Chronique | The 69 Eyes - Death of Darkness

Pierre Sopor 25 avril 2023

Les ténèbres sont mortes, longue vie aux ténèbres ! Les vampires d'Helsinki, increvables, sont de retour avec un treizième album, Death of Darkness, dont on ne croit évidemment pas un seul moment au titre. Avec The 69 Eyes, on sait plus ou moins à quoi s'attendre, d'autant plus qu'une partie non négligeable se trouvait déjà sur un EP paru en septembre.
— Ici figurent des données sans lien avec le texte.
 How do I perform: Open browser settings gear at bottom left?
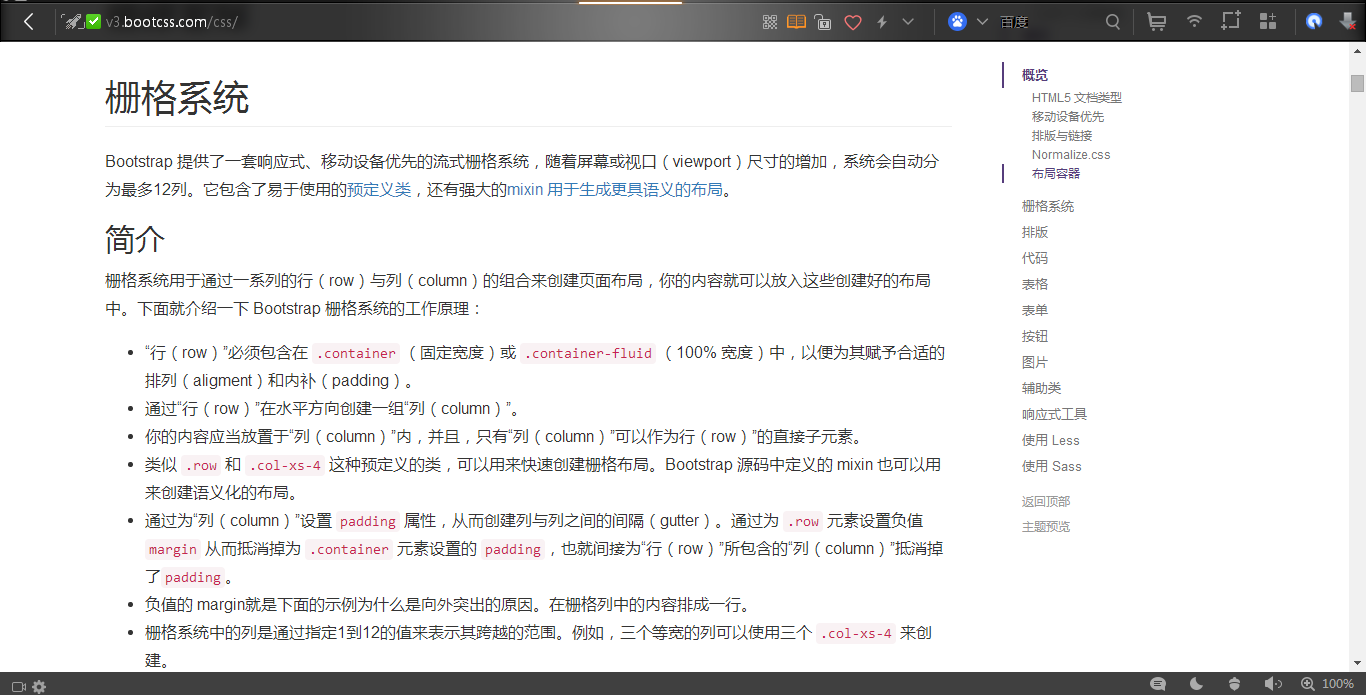pyautogui.click(x=38, y=686)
Sur cet album, chaque titre est pensé comme un single. Après tout, c'est finalement ce que The 69 Eyes sait faire de mieux : une approche tubesque, accrocheuse, avec un refrain qui se loge dans notre cerveau à force d'être répété. Ici, et comme d'habitude, les titres s'enchainent et nous emportent avec leur énergie. Le groupe sait faire vivre ses influences glam et hard rock pour ajouter à ses compositions ce second degré festif, ce décalage kitsch qui prend la forme parfois d'une nervosité plus affirmée (Drive, Call Me Snake au son plus musclé pour mieux rendre hommage au héros du film d'action dystopique de John Carpenter New York 1997). On apprécie également une orientation country surprenante et assez inédite pour This Muder Takes Two, avec Kat Von D en guest : le morceau avait été écrit pour une collaboration acoustique avec le fils de Johnny Cash qui n'a finalement jamais eu lieu.
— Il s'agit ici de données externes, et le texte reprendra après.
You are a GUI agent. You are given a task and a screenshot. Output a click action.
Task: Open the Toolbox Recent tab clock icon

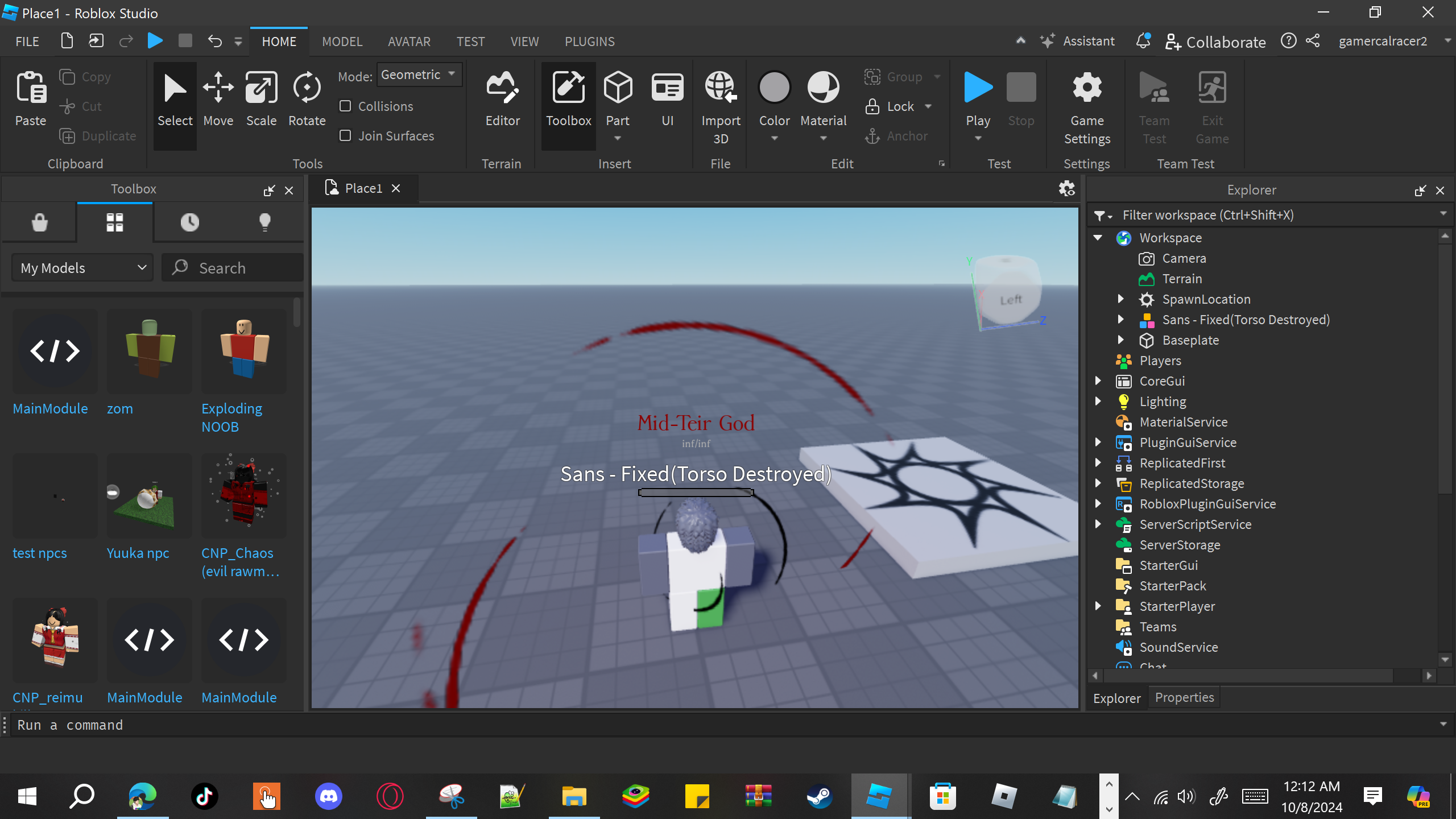(x=190, y=222)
L'album défile à toute vitesse. Jyrki 69 en fait des tonnes avec sa voix grave de crooner gothique, séducteur et tourmenté à la fois, et l'on passe d'un rock décomplexé (la reprise de Boycott, Gotta Rock, California ou encore Sundown semblent avoir été pensées pour être écoutées en voiture) à des ballades crépusculaires (Something Real, Outlaws) sans que l'intérêt ne baisse. Les titres composant Death of Darkness ayant avant tout été pensés comme des singles que les 69 EYES sortiraient au fur et à mesure pour offrir des nouveautés régulières, il en résulte une efficacité de chaque instant, un sens de la formule qui fait mouche, un plaisir instantané. Mais c'est aussi là les limites de l'entreprise : que reste-t-il de ce plaisir immédiat et facile ? On est entrés dans Death of Darkness en connaissant bon nombre de ses morceaux, on en ressort en ayant l'impression d'avoir traversé un best-of. Si la construction et les compositions sont aussi jouissives que solides, elles sont aussi vite prévisibles.

Peut-être plus immédiatement pertinent que West End, qui contenait pourtant son lot de moments réjouissants, Death of Darkness est une nouvelle collection d'hymnes goth-glam-rock à la tonalité paradoxalement solaire pour ces créatures de la nuit, une sorte de best-of composé d'inédits qui présente le groupe sous son meilleur jour, au sommet de son savoir-faire et de son efficacité. Comme toute collection, on n'échappe cependant pas à une sensation d'accumulation et de répétition. Chacun y piochera finalement ce qu'il veut et en oubliera le reste. On aurait peut-être aimé mieux qu'une matière dont la finalité sera d'actualiser des playlists.